The rabbit hole? Having done these exercises, let me assure you that they are quite straightforward and simple. They entail getting a vote count from all the states. The controversy surrounds Florida and Michigan. OF course Josh WANTS this all to be some arcane nonsense, but he must know better. There seems to be a purpose to his feigned bafflement:
But it did lead me to have a kind of epiphany about just where the Clinton side is at this point -- gaming out different retroactive rule changes to see who would have won the popular vote if the nomination process were operating under a different set of rules.
Here is Josh again making stuff up. The question is not who will win the popular vote under a different set of rules. That would be the Obama campaign's exercise (projecting out caucus votes to primary sized turnouts) and I bet you right now Josh Marshall will be one of those playing that game in a month or so. Mark my words.

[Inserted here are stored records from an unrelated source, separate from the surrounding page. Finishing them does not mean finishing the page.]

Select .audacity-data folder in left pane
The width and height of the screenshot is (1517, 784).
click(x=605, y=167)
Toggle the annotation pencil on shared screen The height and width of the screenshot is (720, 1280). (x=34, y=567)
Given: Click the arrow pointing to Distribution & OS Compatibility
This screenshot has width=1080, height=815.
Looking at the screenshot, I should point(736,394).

After some more incomprehensible blather from Josh, he lets loose with this jabberwocky gem:
But fundamentally, who cares? The system is based on pledged delegates and super-delegates. Period. There's a set of rules everyone agreed on. The wisdom of those rules is irrelevant at this point. The Clinton campaign is entitled to do whatever it wants to get superdelegates to come over to her side to even out the pledged delegate deficit. My take is that whatever the arguments, the superdelegates aren't going to go against a clear pledged delegate leader. And I think they'd be extremely ill-advised to do so. But the superdelegates do have this power under the rules. But these constant efforts to say the rules aren't fair are just silly, and truth be told I think they're more undermining of the Clinton campaign than they realize.

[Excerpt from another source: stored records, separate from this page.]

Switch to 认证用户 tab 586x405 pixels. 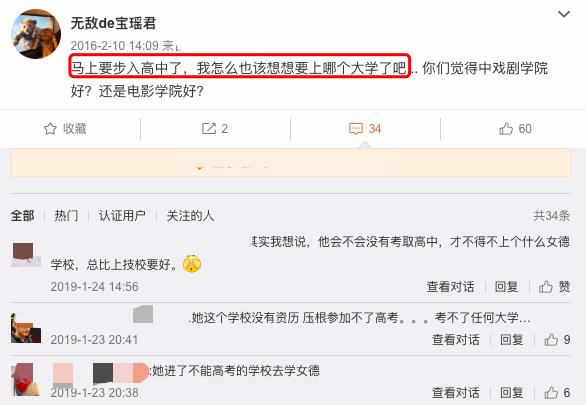[122, 216]
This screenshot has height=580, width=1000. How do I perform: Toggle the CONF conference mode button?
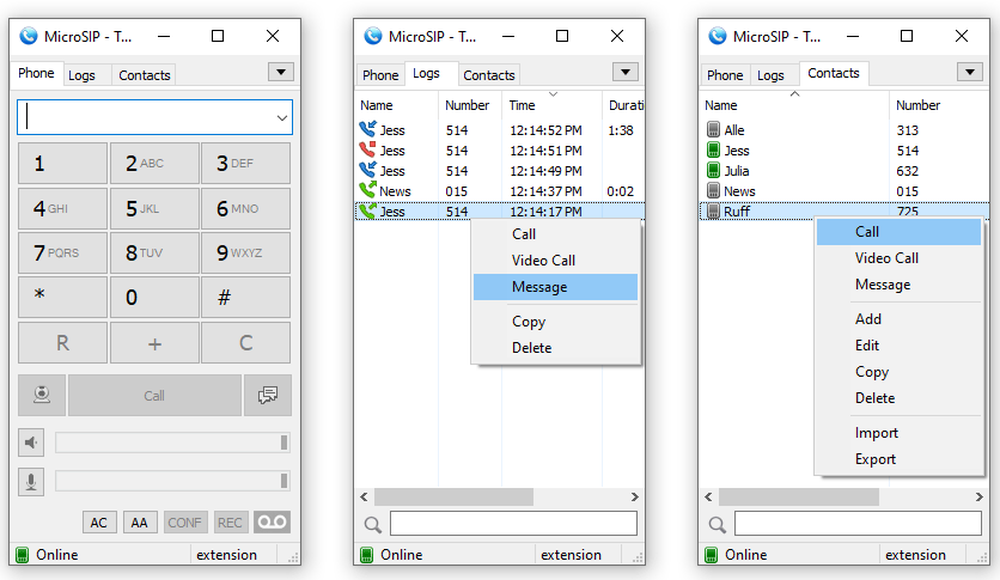tap(185, 521)
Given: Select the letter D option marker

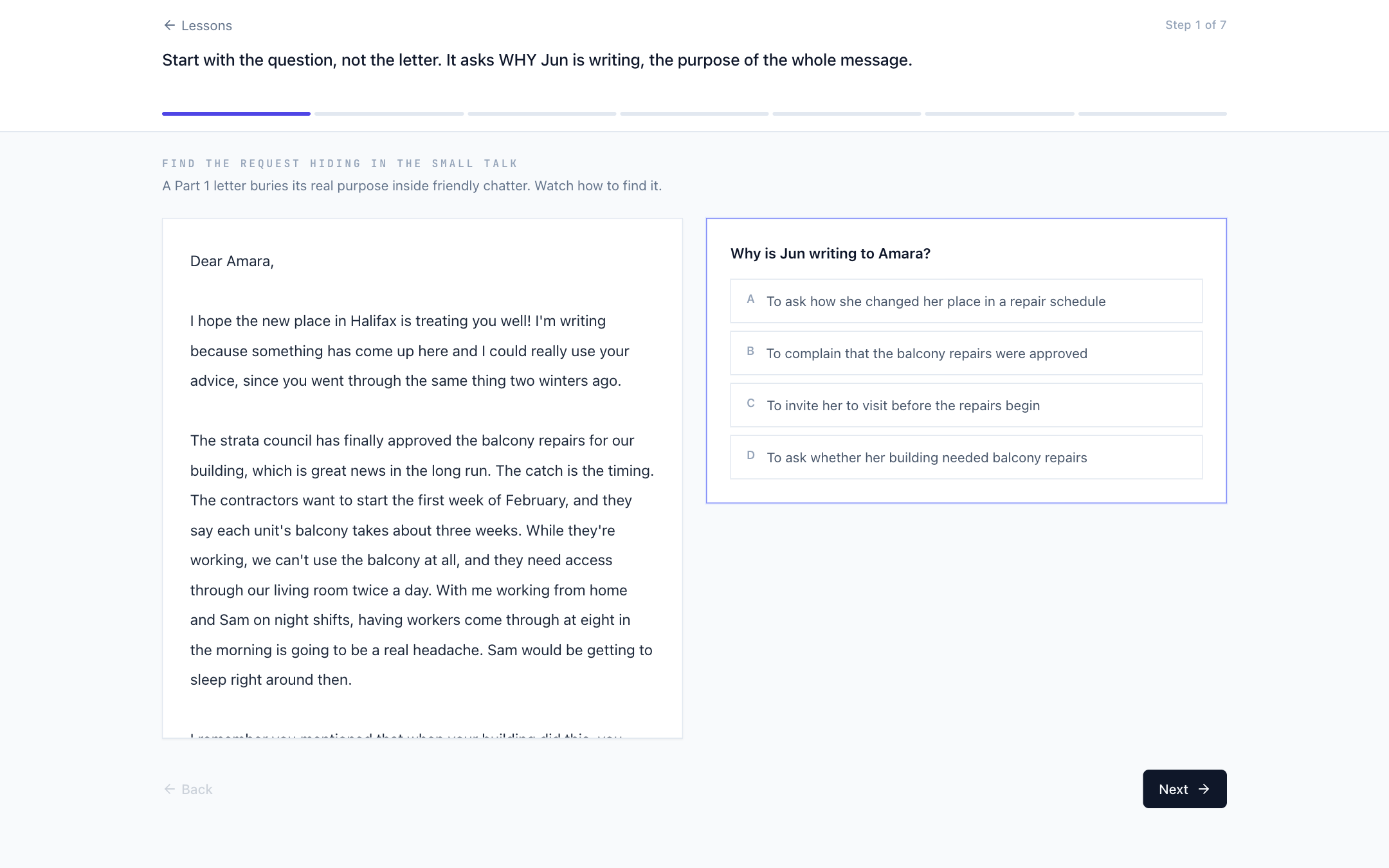Looking at the screenshot, I should [750, 455].
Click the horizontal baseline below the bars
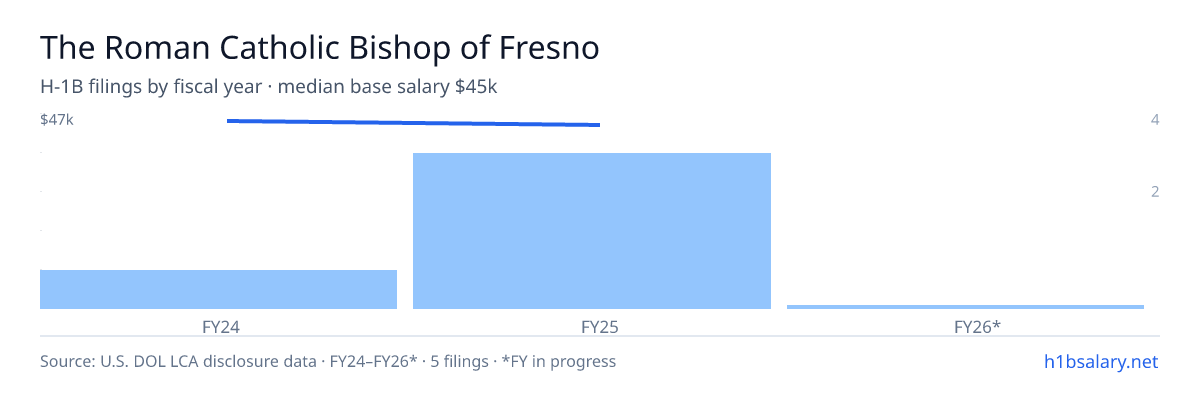 [x=600, y=337]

(Emphasis supplied.) Um, what I have seen is nothing but Obama supporters spending all their time whining about the Clinton's efforts to convince the superdelegates to support Hillary Clinton. One of the arguments the Clinton camp is legitimately making is about the popular vote. And Obama supporters are whining about it.
Indeed, prefacing his complaint about Clinton whining Josh Marshall writes a long whine about those efforts. Josh basically just whined about how unfair the Clintons are being and then wraps up his piece accusing the Clinton forces of whining about "unfairness."
The irony is stark and the "undermining" of TPM as a reliable source of information and opinions about this campaign continues apace. A remarkable post from Josh Marshall.